Directions for this task:
Retype the material verbatim, from the line containing "Open the Accessories dropdown menu" through the end of the material.

Record set:
····················
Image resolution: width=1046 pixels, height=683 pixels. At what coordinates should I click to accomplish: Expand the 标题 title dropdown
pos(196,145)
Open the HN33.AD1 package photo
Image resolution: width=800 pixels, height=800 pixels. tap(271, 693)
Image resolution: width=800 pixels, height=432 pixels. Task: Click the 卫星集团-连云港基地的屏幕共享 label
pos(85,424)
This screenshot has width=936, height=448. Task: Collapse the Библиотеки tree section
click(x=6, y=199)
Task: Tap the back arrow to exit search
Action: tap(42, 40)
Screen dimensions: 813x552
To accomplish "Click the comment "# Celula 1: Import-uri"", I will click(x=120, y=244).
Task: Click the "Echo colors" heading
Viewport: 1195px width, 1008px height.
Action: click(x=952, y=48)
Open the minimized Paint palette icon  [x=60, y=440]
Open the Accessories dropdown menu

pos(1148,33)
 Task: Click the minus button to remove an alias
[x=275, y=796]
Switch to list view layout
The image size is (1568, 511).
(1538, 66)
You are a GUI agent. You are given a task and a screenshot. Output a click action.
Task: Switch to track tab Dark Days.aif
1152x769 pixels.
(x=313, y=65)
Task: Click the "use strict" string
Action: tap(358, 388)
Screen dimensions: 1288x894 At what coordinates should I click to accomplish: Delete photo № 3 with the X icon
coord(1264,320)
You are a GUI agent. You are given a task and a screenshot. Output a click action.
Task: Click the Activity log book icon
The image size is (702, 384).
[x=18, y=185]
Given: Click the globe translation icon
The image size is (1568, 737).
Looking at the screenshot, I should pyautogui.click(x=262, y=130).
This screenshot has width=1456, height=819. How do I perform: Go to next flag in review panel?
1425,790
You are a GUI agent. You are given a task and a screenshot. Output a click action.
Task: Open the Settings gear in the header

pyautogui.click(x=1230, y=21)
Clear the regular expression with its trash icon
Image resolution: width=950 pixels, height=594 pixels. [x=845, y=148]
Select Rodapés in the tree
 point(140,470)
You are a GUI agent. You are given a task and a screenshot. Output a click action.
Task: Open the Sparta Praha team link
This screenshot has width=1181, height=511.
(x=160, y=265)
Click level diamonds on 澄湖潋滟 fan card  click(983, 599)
····················
Full answer:
Open the Accessories dropdown menu

pos(1148,33)
 Task: Click the minus button to remove an alias
[x=275, y=796]
Switch to list view layout
The image size is (1568, 511).
(1538, 66)
You are a GUI agent. You are given a task and a screenshot. Output a click action.
Task: Switch to track tab Dark Days.aif
1152x769 pixels.
(x=313, y=65)
Task: Click the "use strict" string
Action: tap(358, 388)
Screen dimensions: 1288x894 At what coordinates should I click to accomplish: Delete photo № 3 with the X icon
coord(1264,320)
You are a GUI agent. You are given a task and a screenshot. Output a click action.
Task: Click the Activity log book icon
The image size is (702, 384).
[x=18, y=185]
Given: Click the globe translation icon
The image size is (1568, 737).
Looking at the screenshot, I should pyautogui.click(x=262, y=130).
This screenshot has width=1456, height=819. How do I perform: Go to next flag in review panel?
1425,790
You are a GUI agent. You are given a task and a screenshot. Output a click action.
Task: Open the Settings gear in the header

pyautogui.click(x=1230, y=21)
Clear the regular expression with its trash icon
Image resolution: width=950 pixels, height=594 pixels. [x=845, y=148]
Select Rodapés in the tree
 point(140,470)
You are a GUI agent. You are given a task and a screenshot. Output a click action.
Task: Open the Sparta Praha team link
This screenshot has width=1181, height=511.
(x=160, y=265)
Click level diamonds on 澄湖潋滟 fan card  click(983, 599)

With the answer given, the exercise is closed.